Ainsi dans cette logique, le salarié doit tout savoir afin de se maintenir le mieux optimisé en vue d’être redéployé là où la demande est relevée par l’entreprise. Les normes de compétences seront ainsi définies selon l’intensité du travail et non sur les capacités physiques et psychologiques de l’employé susceptible d’être remplacé par le plus fort et le plus résistant au stress, et donc le plus tolérant à la pression.
Comment tolérer cette pression ? se demande Yassine 52 ans, marié et père de 3 enfants. « Les conditions que prétend offrir le salariat en centre d’appel m’ont attiré au début certes, je pensais que grâce à mes atouts, en l’occurrence ma persévérance et mon efficacité, je pouvais atteindre les objectifs lancés par mes responsables pour décrocher la « Full-prime » en vue de joindre les deux bouts du mois, le salaire de base ne me permettait pas de subvenir à tous les besoins de ma famille. » avant d’ajouter : « le stress que je m’infligeais en prenant un nombre maximal d’appels traités sous les normes d’efficacité préalablement fixés par mon hiérarchie, me donnait un droit de mérite et de respect de la part même des hauts responsables de l’entreprise d’un côté, pour m’impacter en termes de santé de l’autres. »
« Malaise cardiaque, stress, dépression, inflammations chroniques au niveau des oreilles, toutes ces souffrances que je vivais constamment, et qui disparaissant lors de mes congés, n’ont pu convaincre mes médecins de me remplir les documents nécessaires pour déclarer une de ces maladies, en tant que maladie professionnelle, et de bénéficier de la couverture médicale dont doit bénéficier le salarié le cas échéant ». Il rajoute que lors d’une consultation, un médecin lui a précisé qu’à l’étranger, on hospitalise d’urgence un patient présentant les mêmes symptômes que lui, mais qui s’est résigné à lui accorder dix-jours de repos sur un certificat de maladie qu’il hésitait à prescrire.
« Cette même attitude surprend lorsqu’elle vient aussi de deux Orl qu’il consulte pour son otite chronique, une maladie qu’ils reconnaissent partiellement liée au port du casque. » Explique-t-il.

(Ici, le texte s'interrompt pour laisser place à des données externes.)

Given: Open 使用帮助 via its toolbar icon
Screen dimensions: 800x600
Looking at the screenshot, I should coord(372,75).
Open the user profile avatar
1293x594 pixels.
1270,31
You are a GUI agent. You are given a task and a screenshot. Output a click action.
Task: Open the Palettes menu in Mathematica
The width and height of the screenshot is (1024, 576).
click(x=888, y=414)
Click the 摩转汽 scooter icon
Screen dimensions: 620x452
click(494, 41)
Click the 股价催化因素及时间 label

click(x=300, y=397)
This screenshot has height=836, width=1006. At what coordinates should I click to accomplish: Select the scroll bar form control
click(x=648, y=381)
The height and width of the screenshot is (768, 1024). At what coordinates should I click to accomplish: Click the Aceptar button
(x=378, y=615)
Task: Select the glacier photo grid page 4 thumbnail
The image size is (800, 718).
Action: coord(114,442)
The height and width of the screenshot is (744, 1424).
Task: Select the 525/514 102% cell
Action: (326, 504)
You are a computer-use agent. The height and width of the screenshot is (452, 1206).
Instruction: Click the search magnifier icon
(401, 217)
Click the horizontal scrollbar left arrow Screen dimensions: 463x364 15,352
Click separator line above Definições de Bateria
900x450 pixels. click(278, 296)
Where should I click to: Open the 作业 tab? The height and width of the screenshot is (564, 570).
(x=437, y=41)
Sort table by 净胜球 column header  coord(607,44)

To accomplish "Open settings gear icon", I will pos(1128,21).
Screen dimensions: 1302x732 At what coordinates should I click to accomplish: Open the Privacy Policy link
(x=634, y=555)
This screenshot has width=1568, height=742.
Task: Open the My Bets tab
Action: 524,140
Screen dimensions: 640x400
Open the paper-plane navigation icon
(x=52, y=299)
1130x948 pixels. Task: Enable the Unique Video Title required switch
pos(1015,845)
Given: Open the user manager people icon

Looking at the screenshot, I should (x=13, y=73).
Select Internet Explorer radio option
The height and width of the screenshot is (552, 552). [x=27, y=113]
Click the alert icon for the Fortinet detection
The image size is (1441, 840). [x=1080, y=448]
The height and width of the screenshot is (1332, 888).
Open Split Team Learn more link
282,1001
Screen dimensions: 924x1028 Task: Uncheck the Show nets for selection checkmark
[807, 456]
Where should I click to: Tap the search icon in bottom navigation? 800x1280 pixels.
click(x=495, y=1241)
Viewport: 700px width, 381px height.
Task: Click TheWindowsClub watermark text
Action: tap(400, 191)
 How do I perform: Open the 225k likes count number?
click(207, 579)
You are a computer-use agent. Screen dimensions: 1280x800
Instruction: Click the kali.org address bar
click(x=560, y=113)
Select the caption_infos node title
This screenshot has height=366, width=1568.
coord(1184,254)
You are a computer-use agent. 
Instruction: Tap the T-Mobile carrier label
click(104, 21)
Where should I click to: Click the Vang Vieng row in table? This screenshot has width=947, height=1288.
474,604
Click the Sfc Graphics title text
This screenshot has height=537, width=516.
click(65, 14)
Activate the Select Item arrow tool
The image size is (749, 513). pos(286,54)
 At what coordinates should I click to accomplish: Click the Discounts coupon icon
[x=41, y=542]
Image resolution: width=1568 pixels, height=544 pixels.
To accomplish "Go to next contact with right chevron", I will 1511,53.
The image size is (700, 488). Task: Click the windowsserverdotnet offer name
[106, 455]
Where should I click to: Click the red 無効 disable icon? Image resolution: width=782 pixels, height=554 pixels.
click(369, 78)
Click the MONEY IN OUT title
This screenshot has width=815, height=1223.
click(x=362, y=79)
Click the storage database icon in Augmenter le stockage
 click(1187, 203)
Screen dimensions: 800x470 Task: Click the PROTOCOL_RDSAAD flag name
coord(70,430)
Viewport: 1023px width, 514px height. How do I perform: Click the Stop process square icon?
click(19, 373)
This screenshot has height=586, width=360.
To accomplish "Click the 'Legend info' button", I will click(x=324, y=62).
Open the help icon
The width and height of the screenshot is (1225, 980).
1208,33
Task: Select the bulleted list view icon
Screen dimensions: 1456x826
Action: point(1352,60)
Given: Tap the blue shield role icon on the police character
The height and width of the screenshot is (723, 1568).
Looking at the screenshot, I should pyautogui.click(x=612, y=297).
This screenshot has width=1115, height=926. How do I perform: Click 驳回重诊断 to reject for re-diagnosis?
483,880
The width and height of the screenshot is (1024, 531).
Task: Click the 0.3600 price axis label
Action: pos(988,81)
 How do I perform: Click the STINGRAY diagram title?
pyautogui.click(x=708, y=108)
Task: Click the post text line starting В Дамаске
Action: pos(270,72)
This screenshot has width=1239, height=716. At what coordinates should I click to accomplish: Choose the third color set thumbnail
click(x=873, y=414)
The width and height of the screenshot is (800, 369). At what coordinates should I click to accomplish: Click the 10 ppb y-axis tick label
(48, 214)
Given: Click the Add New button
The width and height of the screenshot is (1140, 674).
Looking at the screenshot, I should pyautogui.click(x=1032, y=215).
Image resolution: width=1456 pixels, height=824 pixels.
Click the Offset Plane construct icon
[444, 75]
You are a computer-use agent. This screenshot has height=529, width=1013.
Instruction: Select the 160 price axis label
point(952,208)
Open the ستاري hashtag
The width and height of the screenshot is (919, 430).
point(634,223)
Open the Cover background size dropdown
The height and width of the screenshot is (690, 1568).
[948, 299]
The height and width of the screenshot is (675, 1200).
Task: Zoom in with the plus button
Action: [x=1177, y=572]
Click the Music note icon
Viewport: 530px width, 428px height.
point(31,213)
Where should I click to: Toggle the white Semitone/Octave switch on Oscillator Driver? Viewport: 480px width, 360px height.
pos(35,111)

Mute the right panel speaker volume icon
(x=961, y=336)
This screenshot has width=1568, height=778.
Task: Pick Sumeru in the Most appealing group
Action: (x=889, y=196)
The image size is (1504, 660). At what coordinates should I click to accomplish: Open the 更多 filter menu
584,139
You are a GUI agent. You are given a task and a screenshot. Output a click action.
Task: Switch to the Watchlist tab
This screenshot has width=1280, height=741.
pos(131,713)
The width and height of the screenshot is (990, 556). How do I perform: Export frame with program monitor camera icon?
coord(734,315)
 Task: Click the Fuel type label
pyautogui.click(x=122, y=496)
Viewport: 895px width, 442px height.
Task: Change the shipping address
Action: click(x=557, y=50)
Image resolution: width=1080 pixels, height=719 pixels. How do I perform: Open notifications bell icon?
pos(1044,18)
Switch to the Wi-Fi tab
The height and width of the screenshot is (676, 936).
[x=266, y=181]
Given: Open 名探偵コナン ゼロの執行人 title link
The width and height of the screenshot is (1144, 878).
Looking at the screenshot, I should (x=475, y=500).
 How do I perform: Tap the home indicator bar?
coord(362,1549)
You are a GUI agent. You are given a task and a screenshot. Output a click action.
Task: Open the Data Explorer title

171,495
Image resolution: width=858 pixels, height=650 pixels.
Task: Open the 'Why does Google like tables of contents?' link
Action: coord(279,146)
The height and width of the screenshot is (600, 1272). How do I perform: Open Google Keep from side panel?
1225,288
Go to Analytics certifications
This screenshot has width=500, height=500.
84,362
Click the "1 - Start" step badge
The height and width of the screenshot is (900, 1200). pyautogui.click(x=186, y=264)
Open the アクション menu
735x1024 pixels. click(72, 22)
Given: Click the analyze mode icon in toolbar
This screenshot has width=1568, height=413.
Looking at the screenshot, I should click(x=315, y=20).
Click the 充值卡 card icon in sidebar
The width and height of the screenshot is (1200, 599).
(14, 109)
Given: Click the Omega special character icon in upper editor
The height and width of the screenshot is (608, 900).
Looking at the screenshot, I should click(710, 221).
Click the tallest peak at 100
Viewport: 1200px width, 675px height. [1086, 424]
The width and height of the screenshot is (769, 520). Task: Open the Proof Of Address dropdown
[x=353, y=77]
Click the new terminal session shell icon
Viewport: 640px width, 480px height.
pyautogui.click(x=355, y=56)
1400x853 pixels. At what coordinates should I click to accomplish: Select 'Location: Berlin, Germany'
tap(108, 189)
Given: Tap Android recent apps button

Interrogé à ce sujet, un directeur de centre d’appel sous couvert d’anonymat nous informe qu’il est impossible de définir les maladies de l’oreille en tant que maladie professionnelle lorsqu’on parle de centre d’appel.
Lamia, une autre salariée en centre d’appels, souffrant de migraines invalidantes, se sentait optimiste lorsque son neurologue a favorablement renseigné son dossier de maladie professionnelle, s’est finalement résignée à quitter son travail, en apprenant que sa demande fut classée à jamais à l’issue d’une contre visite.
Évoquant, la richesse d’opportunités d’évolution que peut offrir ce secteur, ces salariés relatent aussi l’enjeu social, ils arriveraient même à dénoncer quelques pratiques courantes en termes de couverture médicale et de prévoyance sociale.